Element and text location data

____________

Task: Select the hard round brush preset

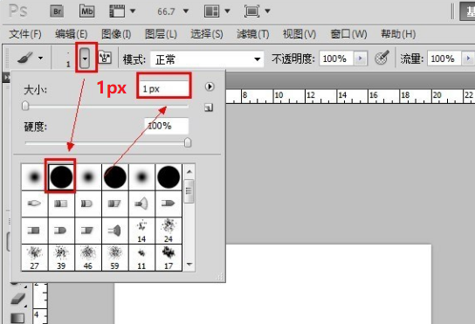Action: [61, 176]
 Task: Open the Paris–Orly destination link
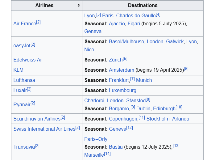point(96,139)
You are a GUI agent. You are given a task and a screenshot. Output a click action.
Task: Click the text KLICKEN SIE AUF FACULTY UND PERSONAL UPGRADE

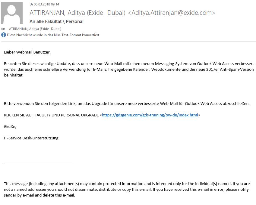pos(51,115)
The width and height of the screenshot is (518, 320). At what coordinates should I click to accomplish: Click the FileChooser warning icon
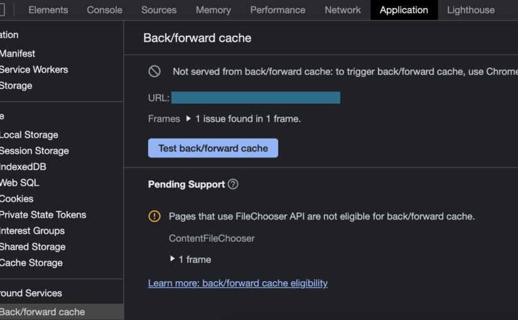tap(154, 216)
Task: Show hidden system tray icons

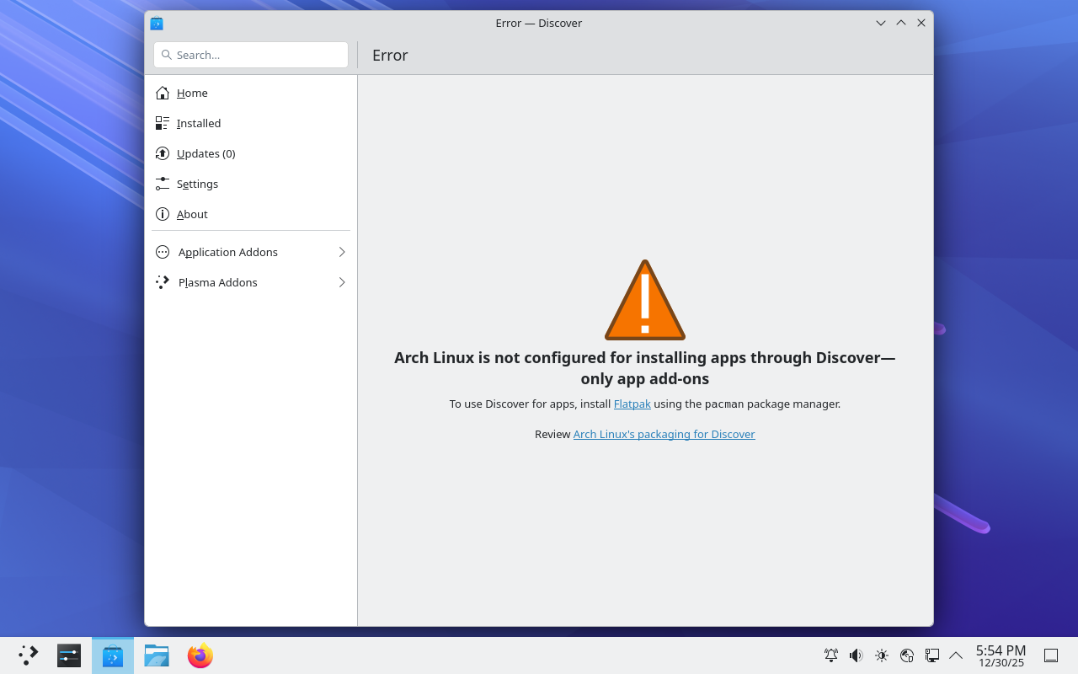Action: [x=956, y=655]
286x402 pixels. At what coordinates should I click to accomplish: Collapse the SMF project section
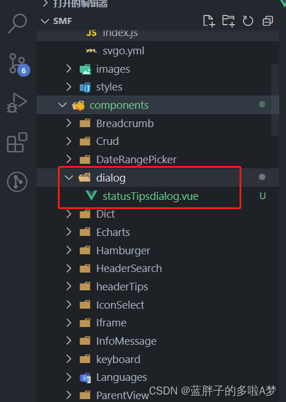click(x=45, y=21)
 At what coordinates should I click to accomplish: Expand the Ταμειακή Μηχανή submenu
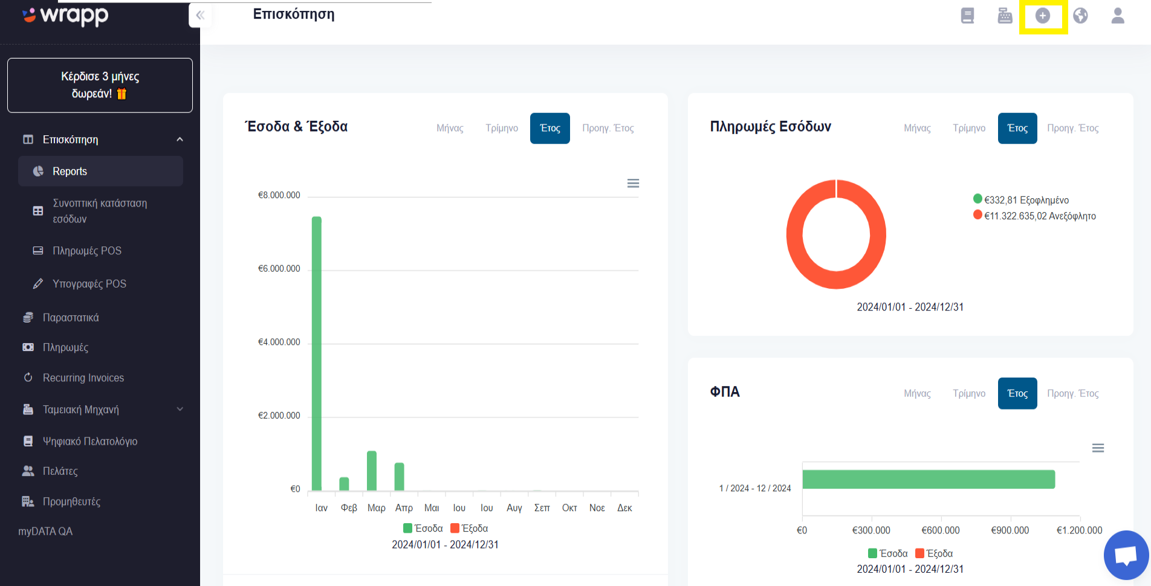point(180,409)
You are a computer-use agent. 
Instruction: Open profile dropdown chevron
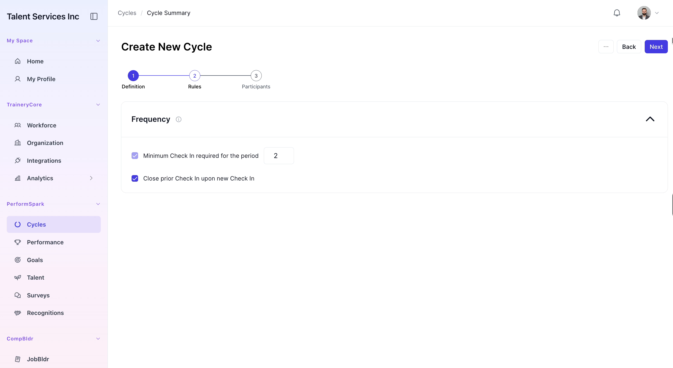click(657, 13)
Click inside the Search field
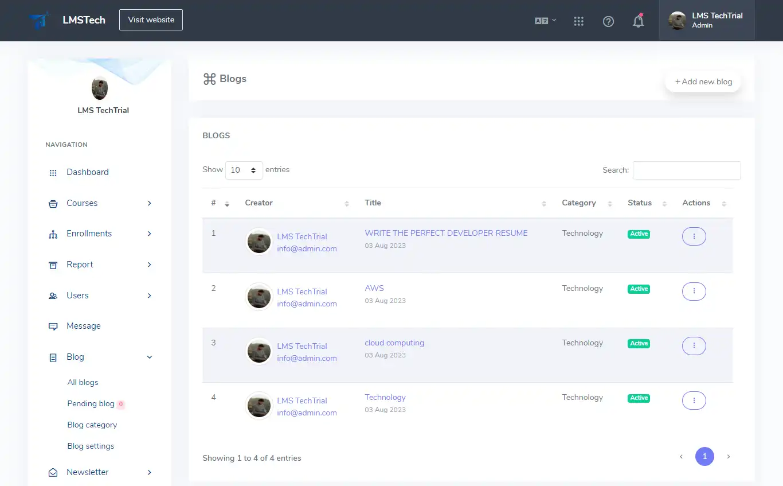Image resolution: width=783 pixels, height=486 pixels. click(686, 170)
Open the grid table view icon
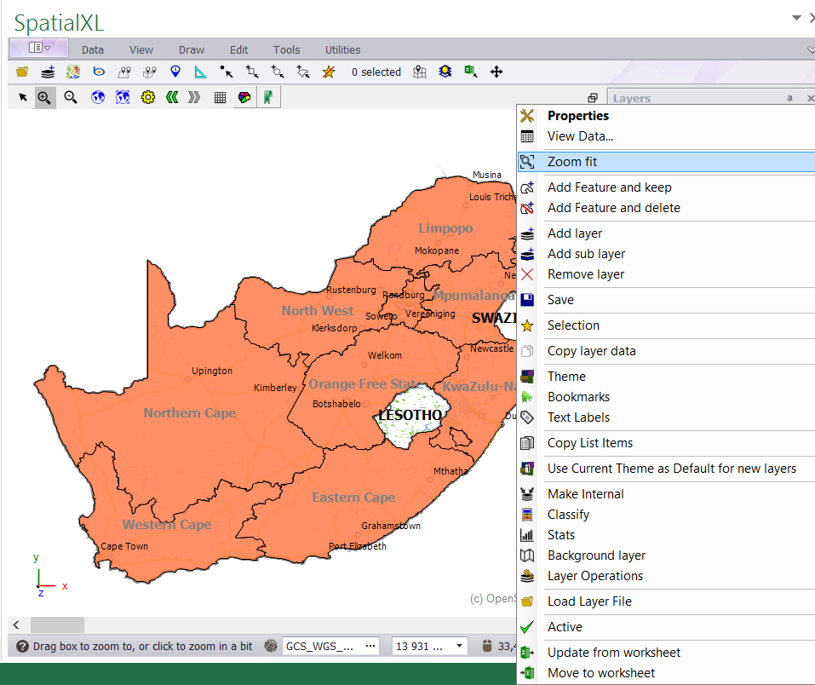The image size is (815, 685). 220,98
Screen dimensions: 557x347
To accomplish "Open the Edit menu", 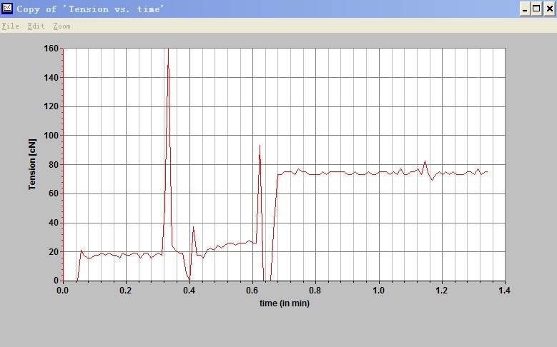I will pyautogui.click(x=36, y=26).
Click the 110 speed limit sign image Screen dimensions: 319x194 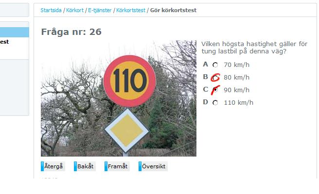click(x=129, y=81)
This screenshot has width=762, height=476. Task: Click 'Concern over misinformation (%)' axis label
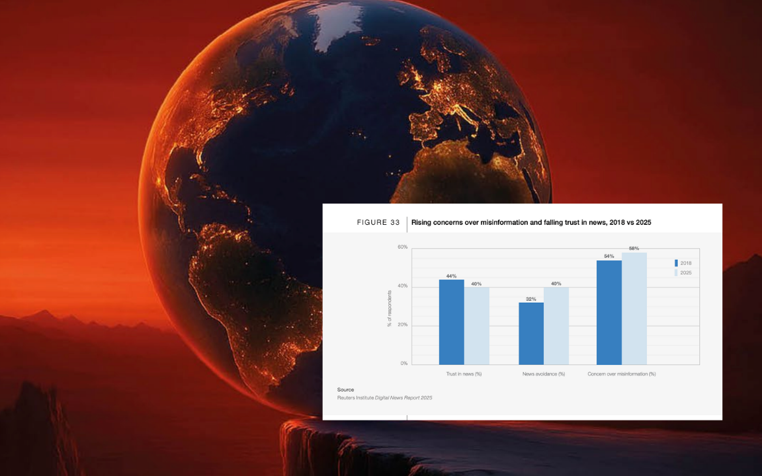click(x=621, y=374)
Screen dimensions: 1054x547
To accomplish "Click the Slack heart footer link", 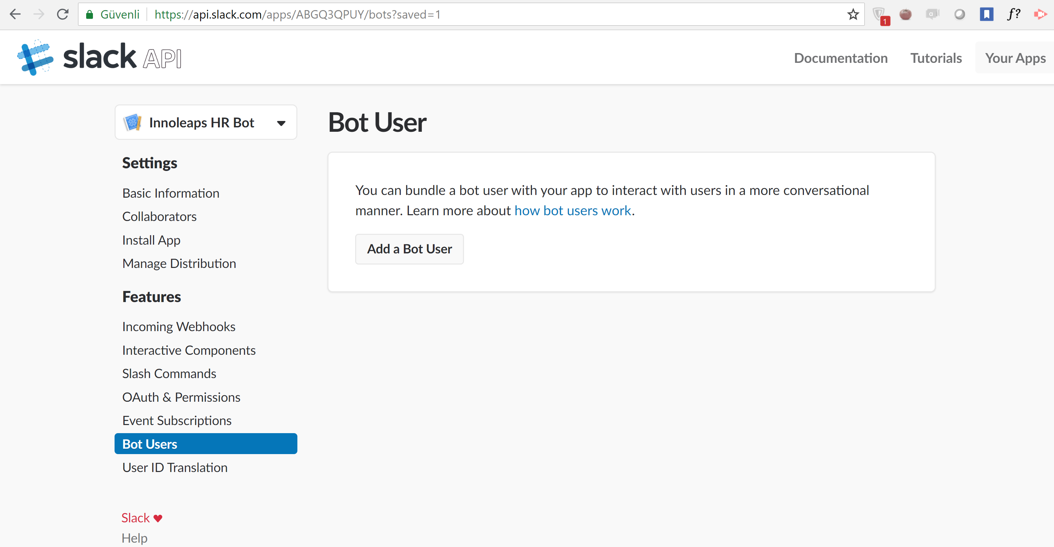I will coord(142,518).
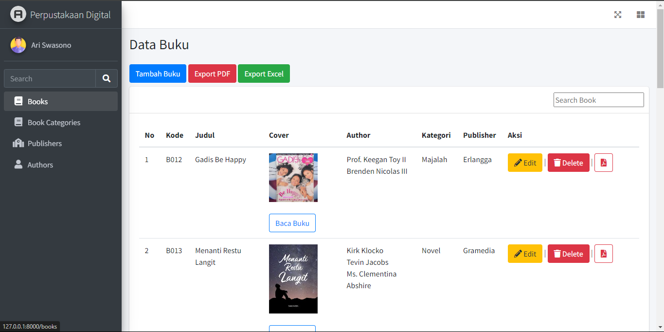Download PDF icon for Gadis Be Happy

coord(603,163)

____________

Please rewrite the data between the lines holding "286x402 pixels. At" and "point(180,409)", inclusive, as a Markdown table with the columns Row and Line. Skip blank lines and leave the pictures out.

**Task solution:**
| Row | Line |
|---|---|
| 1 | 286x402 pixels. At what coordinates should I click to accomplish: Collapse the SMF project section |
| 2 | click(x=45, y=21) |
| 3 |  At what coordinates should I click to accomplish: Expand the Ταμειακή Μηχανή submenu |
| 4 | point(180,409) |